Raeth, or Tiraethsi if you want to get on his bad side quick, is one of the major players of Tide and, personally, a favorite of mine. A siren of the Dragon Court, he's known for his cunning and merciless nature, and for parading around his "girls", some of the most beautiful women of the Court whose exact jobs are more or less unknown (though not for a lack of theorizing and gossip.) Raeth embodies everything about the tidespeople that Hania's village fears: beauty, danger, power, and a penchant for seeing people as pieces in whatever game he feels like playing.
With his goals and motives unclear, it's hard to say whether he's someone to trust or avoid--and being a siren doesn't help that. He's far from shy about the music in his very voice, or about the many things he could do with it if he chose to.
Raeth gets a spot among my favorite characters for a few reasons. He was incredibly fun to write; he has a way of leading every situation he's in however he wants it, and is very good at going unnoticed when he does. He's opportunistic and conniving and brilliant, and likes to be two steps ahead of everybody else. He can play any role he feels he needs to--friend, master, leader, weapon--and does it all with a kind of snark and dark humor he can't quite get rid of.
Check out some of the music that inspired Raeth:
Meet Raeth in the sneak peek below, and remember, Tide is available for sale now!
He ran one finger down the grimy wall of my cell and inspected it, cocking his head. As he did, he began humming, so soft at first I wasn’t sure I really heard it, but the sound grew louder. The melody was slow, smooth, growing and echoing in my head until I could do nothing but listen to it. It was a song like the ocean, like the wind, sweet and stormy and exotic. In the first seconds of it, I wondered how it was an answer but then it drove all thought from my head.

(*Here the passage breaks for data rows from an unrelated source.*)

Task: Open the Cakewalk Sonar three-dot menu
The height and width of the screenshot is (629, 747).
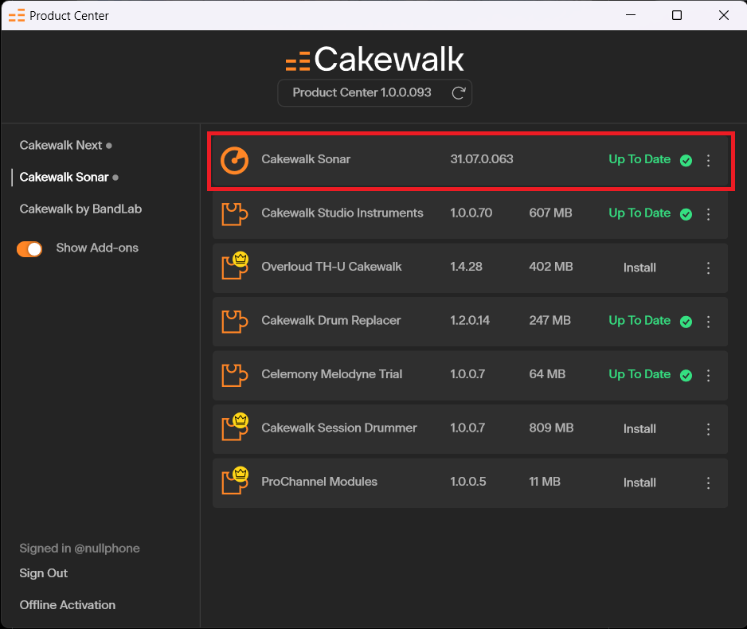Action: pos(708,159)
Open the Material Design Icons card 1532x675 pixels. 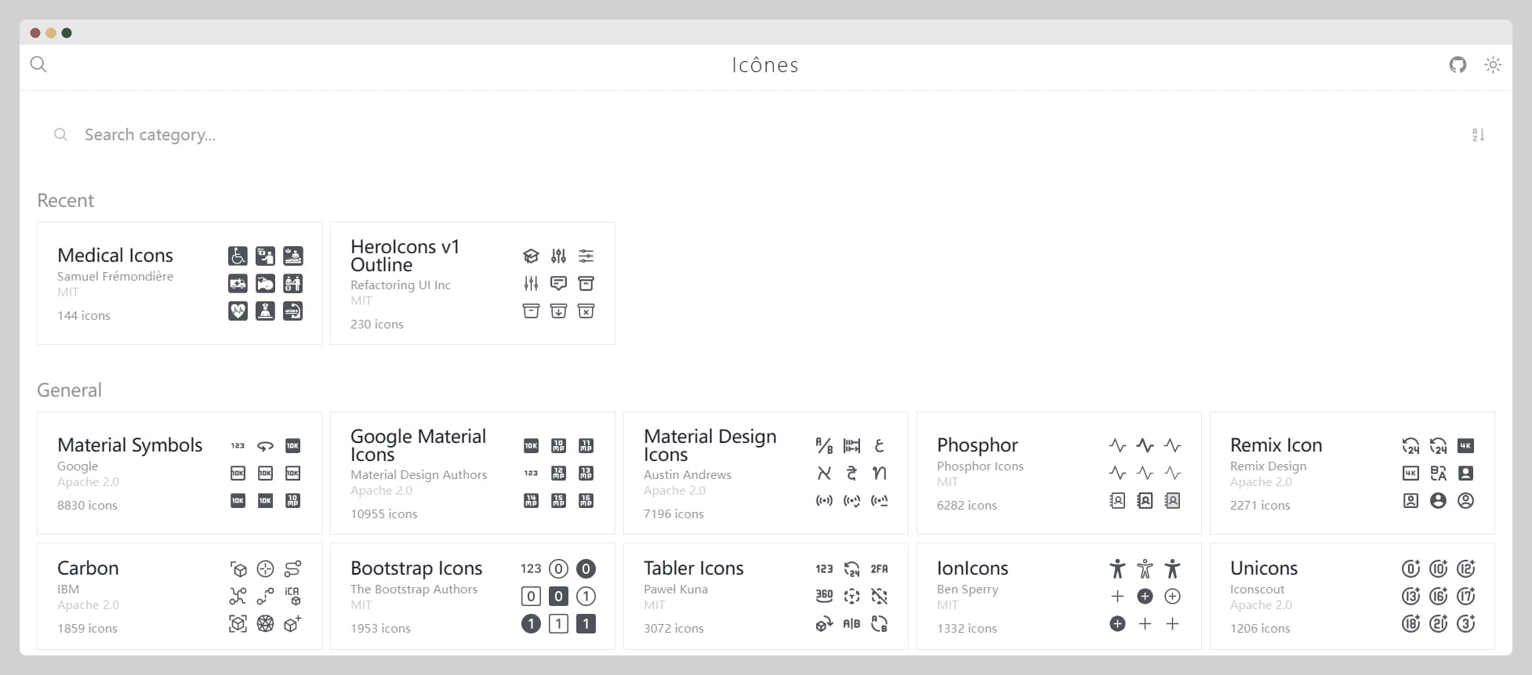(x=710, y=445)
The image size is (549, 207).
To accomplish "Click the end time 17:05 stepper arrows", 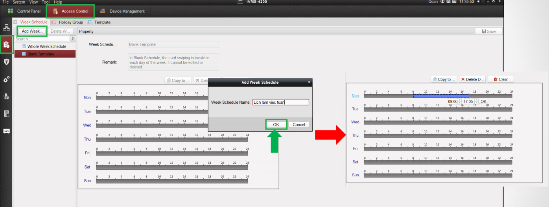I will (x=476, y=101).
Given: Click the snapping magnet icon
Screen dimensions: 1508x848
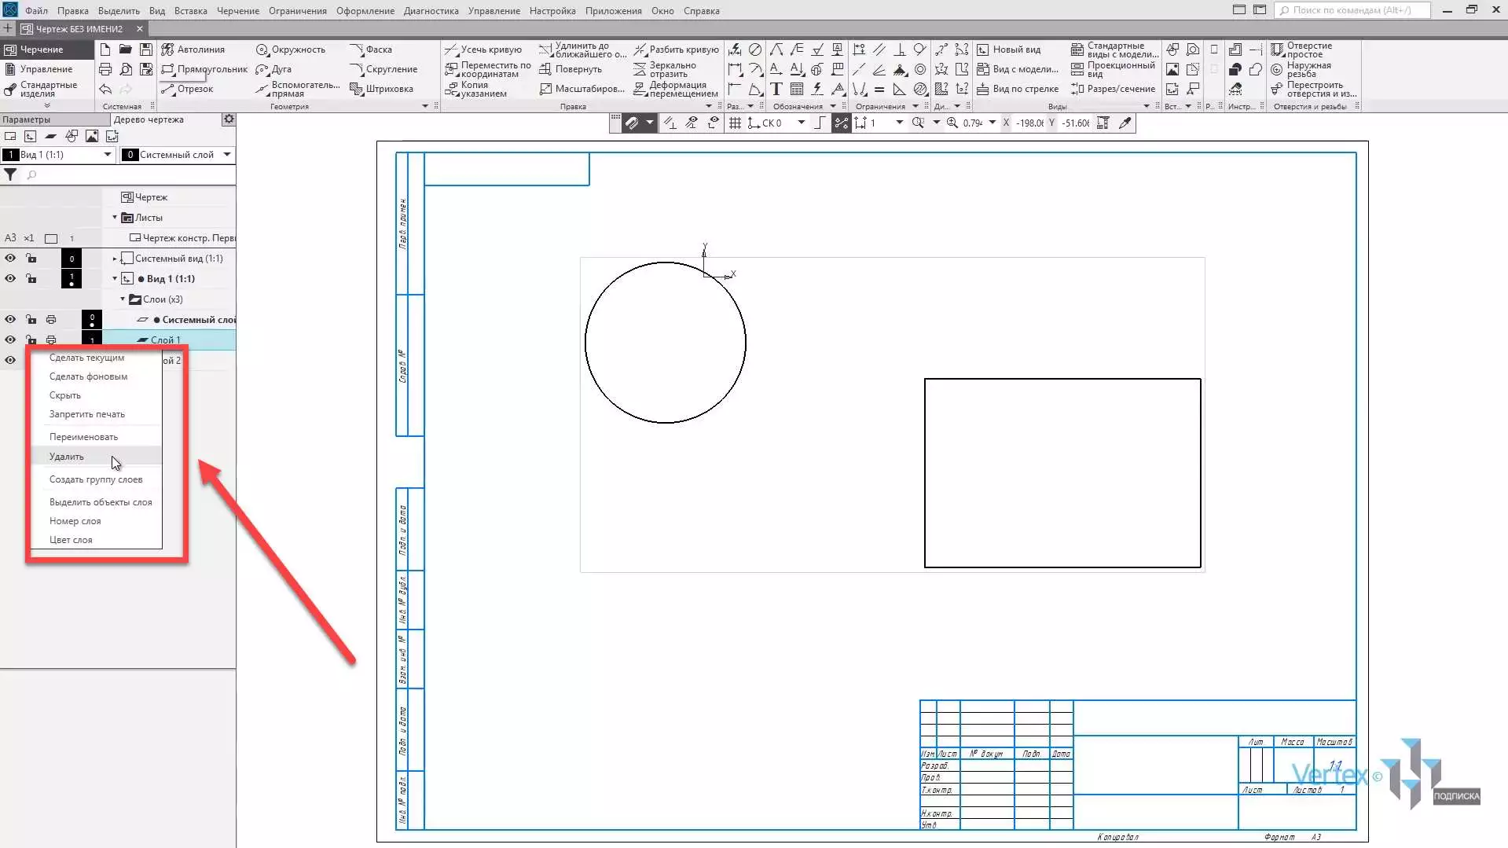Looking at the screenshot, I should click(631, 123).
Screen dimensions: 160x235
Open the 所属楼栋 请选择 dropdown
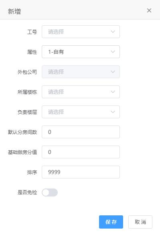[81, 92]
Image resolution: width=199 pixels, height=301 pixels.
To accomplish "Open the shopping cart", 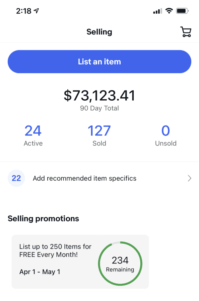I will (x=185, y=32).
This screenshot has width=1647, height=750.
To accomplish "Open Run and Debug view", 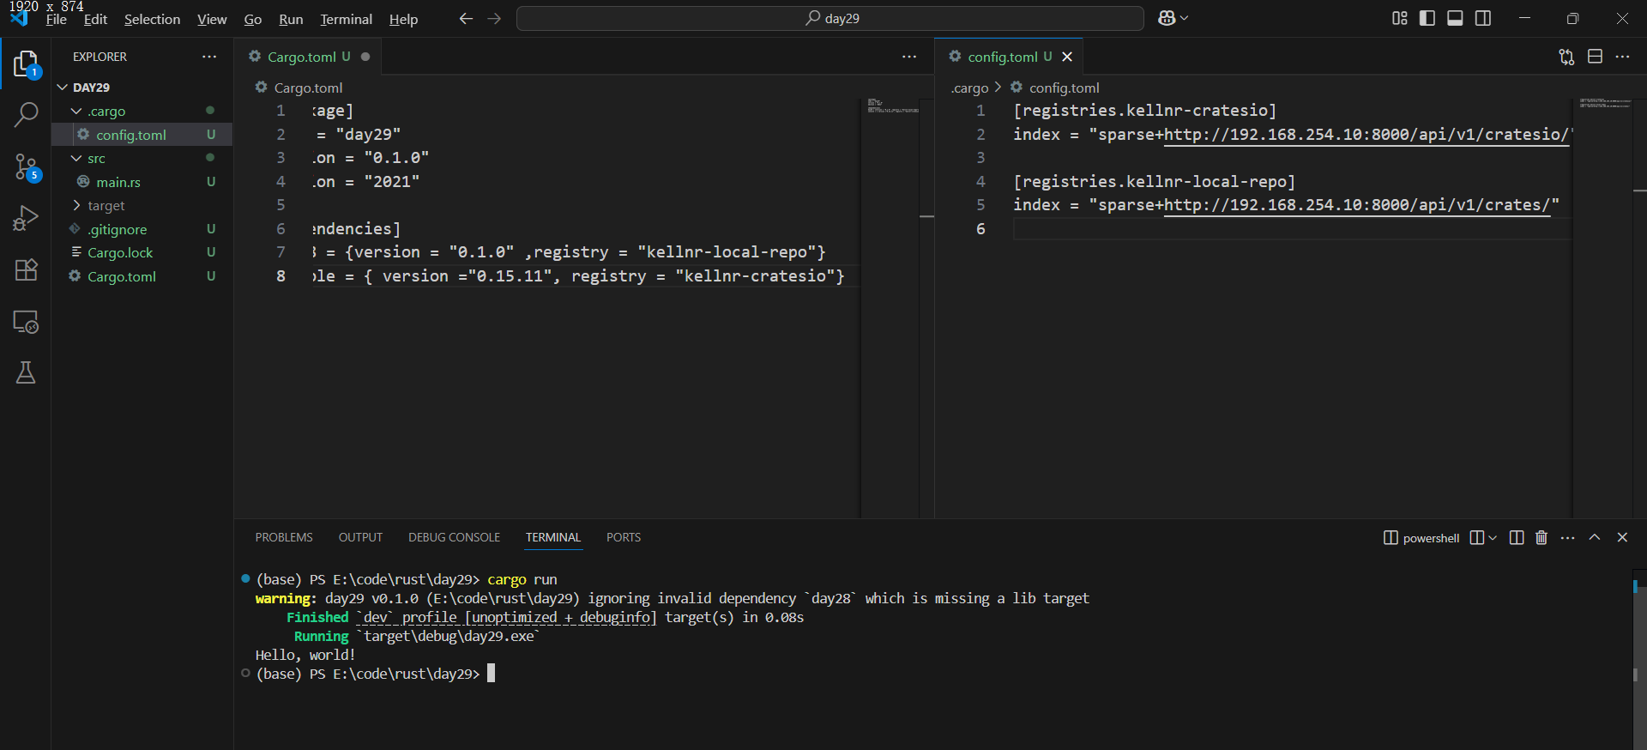I will click(26, 218).
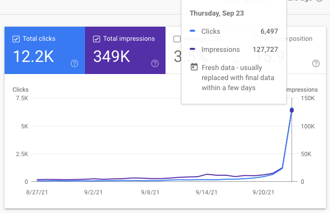Click the calendar icon beside Fresh data note
The image size is (330, 213).
point(194,67)
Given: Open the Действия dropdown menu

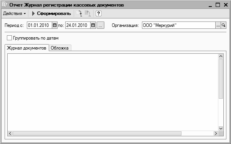Looking at the screenshot, I should pos(15,13).
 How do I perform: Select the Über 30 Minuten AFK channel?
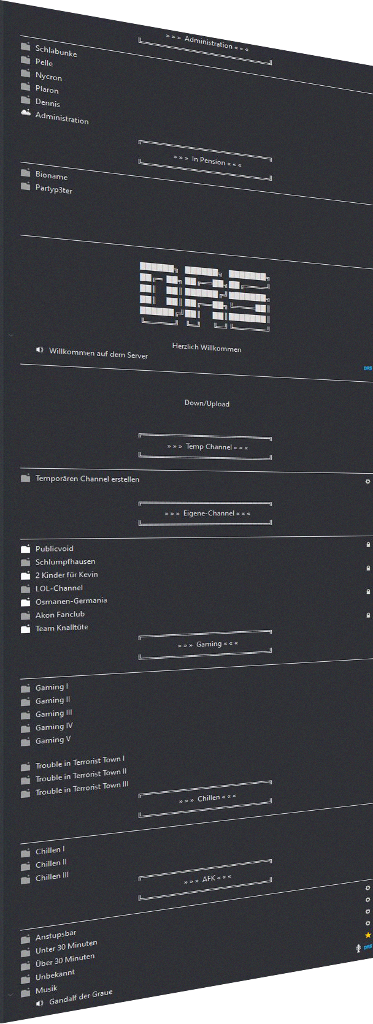pyautogui.click(x=64, y=960)
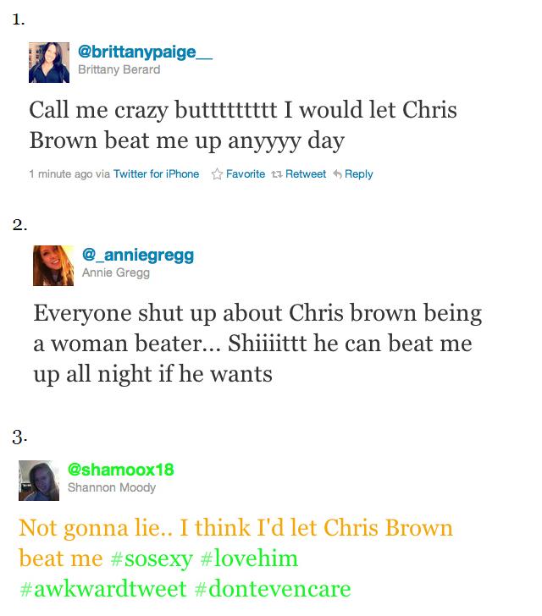542x616 pixels.
Task: Open the #dontevencare hashtag
Action: point(273,589)
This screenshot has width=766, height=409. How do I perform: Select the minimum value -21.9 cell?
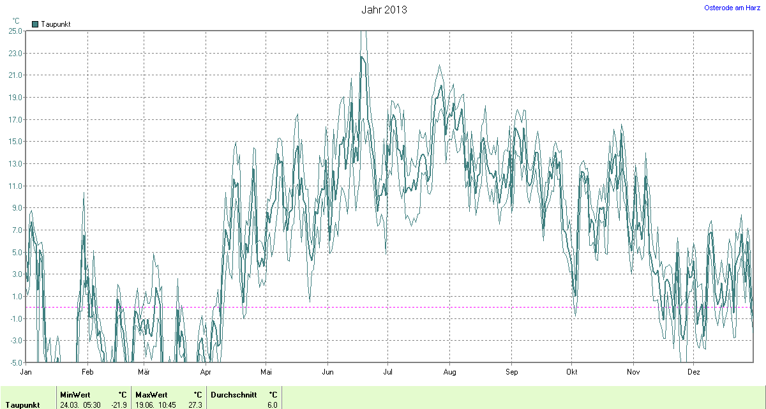tap(119, 405)
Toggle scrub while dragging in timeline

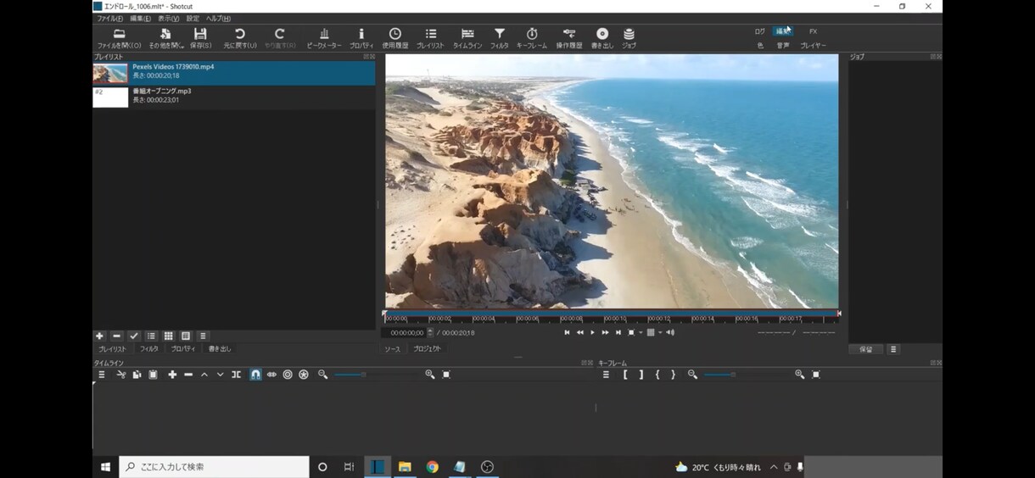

It didn’t matter whether it was an answer or not, I wanted to keep listening.
Then my knees buckled, my legs too weak and dazed to hold me. The impact when I hit the floor jolted the realization into me at the same instant he stopped. My head cleared, the lovely, foggy admiration replaced by cold terror. I scrambled up, tripping over the chains in my hurry.
“Get out,” I gasped, feeling my back hit the wall opposite him. “Now.”
“You’re not in any position to be ordering me about, now, are you?”
“You’re a siren.”
He smirked. “Smart girl. Now keep that up and pay attention.”
“I don’t care what a siren has to say, get out.” Despite the brave words my voice shook. I kept against the wall; I couldn’t avoid being cornered, not here, but I could stay as far from him as possible. As if a simple distance of a couple yards would prevent him from killing me if he chose. Aven’s warning echoed loud and clear in my mind.
“Look.” The siren stepped toward me again and I flinched. “You and I both know that if I wanted to hurt you it’d be done already. A few words, a bit of song, and I’d be able to make you do anything I wanted. But I haven’t. Do you think there might be a reason?”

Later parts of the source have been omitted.